"Just read the book" has rarely been more applicable when it comes to this frustrating depiction of the early 00s New York rock scene
Like every indie rock fan my age, I devoured and marvelled at Lizzy Goodman’s 2017 book Meet Me in the Bathroom, undeterred by the fact that it’s as thick as a brick. What a feat of music journalism it is – a 600-page history of the New York music scene from 2001-2011, told exclusively in the form of an oral history, by practically every artist involved. How do you even go about starting to write a book like that? There is an answer to that that’s so simple it belies the craft and hard yards of Goodman’s bestseller: you essentially spend hundreds of hours interviewing everyone from The Strokes to Vampire Weekend and then you spend a thousand more editing what you have into a comprehensive, entertaining, truthful story.
Nostalgia played more than its part in making it such a hit, but it was Goodman’s edit job (and her ability to use one interview to influence the next so effectively) that made her book such a frequently funny page-turner. From what I remember, The Strokes – and especially Julian Casablancas – came out of it as the undisputed heroes of the scene; James Murphy, not so much.
The movie shares the book’s name and premise, but it is not an adaptation. From the team that made the excellent LCD Soundsystem film Shut Up And Play The Hits, it’s a documentary made up of lost live footage, old video interviews and pre-existing audio interviews. And herein lies its own challenge (and limitations) – of telling this tale with what it has, rather than what is has created.
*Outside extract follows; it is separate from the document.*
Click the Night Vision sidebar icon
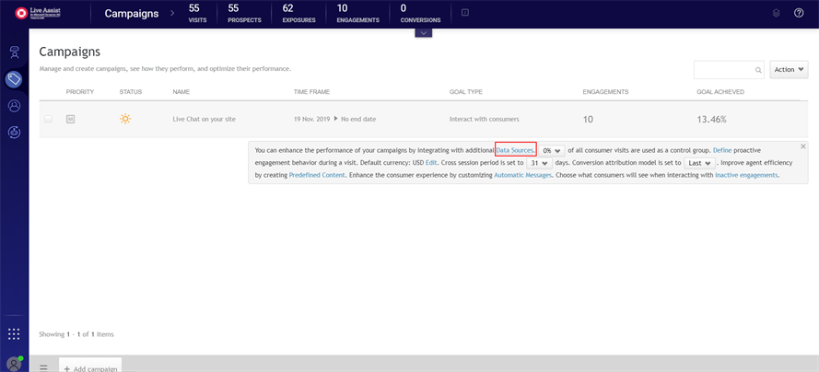Viewport: 819px width, 372px height. pyautogui.click(x=14, y=133)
Inevitably, it focuses on far fewer bands, and a shorter timeframe, which is no big problem because we’re all here for The Strokes, Interpol, Yeah Yeah Yeahs and LCD.
It’s curiously light on music from the time, offering us instead plenty of early live footage and photos, the strongest being The Strokes’ famous Mercury Lounge residency, The Strokes generally pissing about and the Yeah Yeah Yeahs’ Brooklyn yard party. For obvious reasons, none of it hits anywhere near as hard as the still shocking footage of planes flying into the World Trade Center, while other unseen video sees Paul Banks of Interpol at the site walking amongst the ash.
But despite its best efforts, Meet Me in the Bathroom struggles to not frustrate when we hear quotes from its stars that can’t be followed up with an obvious question now hanging on the air. They are time capsules, and we (and the film producers) have to make do and live with them as they are, while, after a time, the old footage strangely starts to make the scene feel more insular and less exciting than we’ve ever allowed ourselves to imagine.